Your take on ZhongAn, a digital insurer in China selling 13000 policies in a second.
ZhongAn is an excellent example that an emerging market should adapt to. Whenever fundamental economic activities come into action, there is need for transparency. Companies like Alibaba is giving ZhongAn an incredible platform. Moreover, the Chinese market needed proper insurance palate that is easier and accessible. The risk transfer was necessary in multiple different avenues. Hence, ZhongAn came into existence. Further, India is also scaling up to a bigger insurance market with platforms like policybazar. Similarly, as the economic activities will start taking shape in Nepal, they will begin to transfer the risk.
What are your views on Nepali startups and the entrepreneurial landscape here?
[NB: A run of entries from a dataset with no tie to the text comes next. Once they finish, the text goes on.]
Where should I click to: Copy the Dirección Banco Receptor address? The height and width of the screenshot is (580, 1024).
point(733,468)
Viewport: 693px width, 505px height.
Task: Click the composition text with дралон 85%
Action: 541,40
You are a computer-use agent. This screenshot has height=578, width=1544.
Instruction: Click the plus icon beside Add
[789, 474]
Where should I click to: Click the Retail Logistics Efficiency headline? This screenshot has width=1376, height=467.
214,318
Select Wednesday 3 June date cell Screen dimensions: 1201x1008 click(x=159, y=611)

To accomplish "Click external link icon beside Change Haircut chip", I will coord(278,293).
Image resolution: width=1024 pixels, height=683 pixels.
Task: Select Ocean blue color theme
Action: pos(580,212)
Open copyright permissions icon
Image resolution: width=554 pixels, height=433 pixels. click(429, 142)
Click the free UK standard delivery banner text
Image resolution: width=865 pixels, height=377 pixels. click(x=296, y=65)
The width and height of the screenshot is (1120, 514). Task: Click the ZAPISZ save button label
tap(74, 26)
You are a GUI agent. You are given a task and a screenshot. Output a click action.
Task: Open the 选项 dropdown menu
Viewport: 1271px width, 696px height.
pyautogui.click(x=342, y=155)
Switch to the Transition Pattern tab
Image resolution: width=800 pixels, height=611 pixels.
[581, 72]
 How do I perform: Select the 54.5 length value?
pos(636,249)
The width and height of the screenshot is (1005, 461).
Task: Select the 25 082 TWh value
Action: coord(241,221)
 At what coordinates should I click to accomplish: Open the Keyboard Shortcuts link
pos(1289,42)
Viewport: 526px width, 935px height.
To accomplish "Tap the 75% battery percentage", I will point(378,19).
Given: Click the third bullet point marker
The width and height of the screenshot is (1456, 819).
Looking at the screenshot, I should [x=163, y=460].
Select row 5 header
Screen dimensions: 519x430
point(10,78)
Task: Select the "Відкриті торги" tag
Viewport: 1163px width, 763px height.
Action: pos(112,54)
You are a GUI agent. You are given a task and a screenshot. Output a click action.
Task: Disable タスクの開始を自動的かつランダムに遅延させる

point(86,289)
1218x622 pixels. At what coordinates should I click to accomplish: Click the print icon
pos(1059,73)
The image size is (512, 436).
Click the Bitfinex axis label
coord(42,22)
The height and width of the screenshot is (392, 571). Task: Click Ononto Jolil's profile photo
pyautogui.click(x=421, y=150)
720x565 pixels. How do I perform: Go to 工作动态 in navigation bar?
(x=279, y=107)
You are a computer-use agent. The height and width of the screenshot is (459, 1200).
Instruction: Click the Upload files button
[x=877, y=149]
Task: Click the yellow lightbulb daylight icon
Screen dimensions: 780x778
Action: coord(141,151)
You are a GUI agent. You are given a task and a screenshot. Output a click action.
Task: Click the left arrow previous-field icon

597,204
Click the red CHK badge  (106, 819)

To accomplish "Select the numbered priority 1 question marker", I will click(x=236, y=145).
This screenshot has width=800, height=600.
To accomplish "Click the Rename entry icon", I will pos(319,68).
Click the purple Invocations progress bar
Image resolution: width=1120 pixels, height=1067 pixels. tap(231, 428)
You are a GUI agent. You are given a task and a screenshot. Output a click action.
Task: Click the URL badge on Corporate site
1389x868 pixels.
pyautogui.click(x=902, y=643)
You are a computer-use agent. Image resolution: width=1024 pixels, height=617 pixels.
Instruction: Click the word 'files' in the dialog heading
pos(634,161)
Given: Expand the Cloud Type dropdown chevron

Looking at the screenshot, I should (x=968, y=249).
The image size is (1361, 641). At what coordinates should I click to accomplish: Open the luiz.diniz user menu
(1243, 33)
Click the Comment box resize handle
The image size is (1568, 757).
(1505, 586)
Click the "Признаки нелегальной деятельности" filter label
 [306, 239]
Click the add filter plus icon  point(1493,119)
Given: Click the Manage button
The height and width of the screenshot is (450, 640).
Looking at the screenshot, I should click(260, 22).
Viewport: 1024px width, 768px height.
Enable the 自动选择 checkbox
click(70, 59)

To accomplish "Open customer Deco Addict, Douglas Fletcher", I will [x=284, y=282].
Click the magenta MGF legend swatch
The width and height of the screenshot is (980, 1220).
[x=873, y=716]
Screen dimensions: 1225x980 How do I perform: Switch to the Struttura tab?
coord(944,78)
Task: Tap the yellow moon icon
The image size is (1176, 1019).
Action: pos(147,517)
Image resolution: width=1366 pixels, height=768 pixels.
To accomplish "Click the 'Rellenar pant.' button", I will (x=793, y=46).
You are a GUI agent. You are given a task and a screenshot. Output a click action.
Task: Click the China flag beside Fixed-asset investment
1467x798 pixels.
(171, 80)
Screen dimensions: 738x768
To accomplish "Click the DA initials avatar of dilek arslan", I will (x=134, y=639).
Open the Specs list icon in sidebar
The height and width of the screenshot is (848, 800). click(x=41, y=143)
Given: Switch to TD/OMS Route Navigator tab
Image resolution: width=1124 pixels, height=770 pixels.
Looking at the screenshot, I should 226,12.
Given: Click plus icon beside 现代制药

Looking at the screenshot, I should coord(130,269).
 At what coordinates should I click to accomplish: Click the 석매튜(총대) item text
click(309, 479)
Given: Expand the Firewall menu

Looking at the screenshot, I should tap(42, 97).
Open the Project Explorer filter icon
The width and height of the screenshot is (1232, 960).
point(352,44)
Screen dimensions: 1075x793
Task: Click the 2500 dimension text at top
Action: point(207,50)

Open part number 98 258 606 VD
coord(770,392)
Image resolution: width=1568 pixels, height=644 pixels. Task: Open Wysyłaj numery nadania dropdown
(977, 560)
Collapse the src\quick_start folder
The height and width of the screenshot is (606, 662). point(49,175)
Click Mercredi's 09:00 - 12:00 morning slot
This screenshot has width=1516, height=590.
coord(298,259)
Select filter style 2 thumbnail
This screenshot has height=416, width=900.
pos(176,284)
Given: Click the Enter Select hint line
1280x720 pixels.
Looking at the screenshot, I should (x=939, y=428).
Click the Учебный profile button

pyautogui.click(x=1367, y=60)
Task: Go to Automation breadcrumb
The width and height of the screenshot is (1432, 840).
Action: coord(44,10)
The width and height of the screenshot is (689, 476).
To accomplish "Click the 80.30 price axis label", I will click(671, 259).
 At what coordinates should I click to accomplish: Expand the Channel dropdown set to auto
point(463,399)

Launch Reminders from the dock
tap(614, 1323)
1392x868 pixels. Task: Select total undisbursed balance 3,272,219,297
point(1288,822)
We are in a very recent phase. As a society we need to understand that we have to take responsibility for our own problems. If you are a true entrepreneur, you should be solving it because entrepreneurship is doing things we do not have resources for. Furthermore, we do not have role models who have become successful entrepreneurs.
The other thing is we also need democratisation of risk taking. We need to weave an eco-system where risk taking, capital and resources are provided to the risk taker. There are countless examples of this pattern. In India, paytm, flipkart started like that.
From an entrepreneurial perspective, everybody needs to understand that it is not going to be easy. The risk takers need to realise that they need to find creative ways to solve problems. There is also lack of management in this country which will evolve with time. I am glad to see that the younger generation views problems as opportunities to build something relevant. We need to find people who have creative ideas and invest in them. This way the entrepreneurial landscape will have budding role models.
How do you read the entrepreneurial opportunities here?
We are one of the poorest countries in the world. There are innumerous problems. And all these are opportunities. Though we are a smaller market compared to our neighbouring countries but we are beginners for someone to build business infrastructure.
On the other hand, we need to invest in tech education. Since it is the least expensive entrepreneurial opportunity, one does not need to buy buildings or setup industries or factories; it’s incredibly democratic. People should find problems which are worth solving.